**REQUIREMENT**
Type out the data below in its entirety, exactly as given.

**SOURCE MATERIAL**

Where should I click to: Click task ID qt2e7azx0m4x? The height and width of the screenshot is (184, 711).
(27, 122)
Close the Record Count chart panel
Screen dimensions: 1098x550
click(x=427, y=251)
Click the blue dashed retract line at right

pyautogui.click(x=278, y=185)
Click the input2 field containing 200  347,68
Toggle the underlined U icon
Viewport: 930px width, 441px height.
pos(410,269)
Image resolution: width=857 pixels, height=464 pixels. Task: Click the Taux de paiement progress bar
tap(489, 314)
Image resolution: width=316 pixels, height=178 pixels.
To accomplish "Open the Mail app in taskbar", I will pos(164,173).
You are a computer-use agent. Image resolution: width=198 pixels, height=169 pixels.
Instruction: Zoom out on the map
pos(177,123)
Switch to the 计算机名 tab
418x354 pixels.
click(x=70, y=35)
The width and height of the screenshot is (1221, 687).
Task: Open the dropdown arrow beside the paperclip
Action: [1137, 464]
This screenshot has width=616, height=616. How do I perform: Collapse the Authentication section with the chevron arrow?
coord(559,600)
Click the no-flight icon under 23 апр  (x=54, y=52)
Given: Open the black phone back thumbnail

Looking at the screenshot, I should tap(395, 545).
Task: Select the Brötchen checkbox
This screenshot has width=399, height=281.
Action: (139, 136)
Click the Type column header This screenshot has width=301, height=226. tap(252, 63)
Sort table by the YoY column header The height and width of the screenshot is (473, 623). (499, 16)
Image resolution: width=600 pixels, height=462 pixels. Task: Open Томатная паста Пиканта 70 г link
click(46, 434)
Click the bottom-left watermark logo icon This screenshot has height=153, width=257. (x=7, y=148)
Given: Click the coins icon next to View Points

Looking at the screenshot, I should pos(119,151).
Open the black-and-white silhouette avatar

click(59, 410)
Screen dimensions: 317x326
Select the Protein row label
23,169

**RESULT FOR THIS EXERCISE**
Where should I click to: Click task ID qt2e7azx0m4x? The height and width of the screenshot is (184, 711).
(27, 122)
Close the Record Count chart panel
Screen dimensions: 1098x550
click(x=427, y=251)
Click the blue dashed retract line at right

pyautogui.click(x=278, y=185)
Click the input2 field containing 200  347,68
Toggle the underlined U icon
Viewport: 930px width, 441px height.
pos(410,269)
Image resolution: width=857 pixels, height=464 pixels. Task: Click the Taux de paiement progress bar
tap(489, 314)
Image resolution: width=316 pixels, height=178 pixels.
To accomplish "Open the Mail app in taskbar", I will pos(164,173).
You are a computer-use agent. Image resolution: width=198 pixels, height=169 pixels.
Instruction: Zoom out on the map
pos(177,123)
Switch to the 计算机名 tab
418x354 pixels.
click(x=70, y=35)
The width and height of the screenshot is (1221, 687).
Task: Open the dropdown arrow beside the paperclip
Action: [1137, 464]
This screenshot has width=616, height=616. How do I perform: Collapse the Authentication section with the chevron arrow?
coord(559,600)
Click the no-flight icon under 23 апр  (x=54, y=52)
Given: Open the black phone back thumbnail

Looking at the screenshot, I should tap(395, 545).
Task: Select the Brötchen checkbox
This screenshot has width=399, height=281.
Action: (139, 136)
Click the Type column header This screenshot has width=301, height=226. tap(252, 63)
Sort table by the YoY column header The height and width of the screenshot is (473, 623). (499, 16)
Image resolution: width=600 pixels, height=462 pixels. Task: Open Томатная паста Пиканта 70 г link
click(46, 434)
Click the bottom-left watermark logo icon This screenshot has height=153, width=257. (x=7, y=148)
Given: Click the coins icon next to View Points

Looking at the screenshot, I should pos(119,151).
Open the black-and-white silhouette avatar

click(59, 410)
Screen dimensions: 317x326
Select the Protein row label
23,169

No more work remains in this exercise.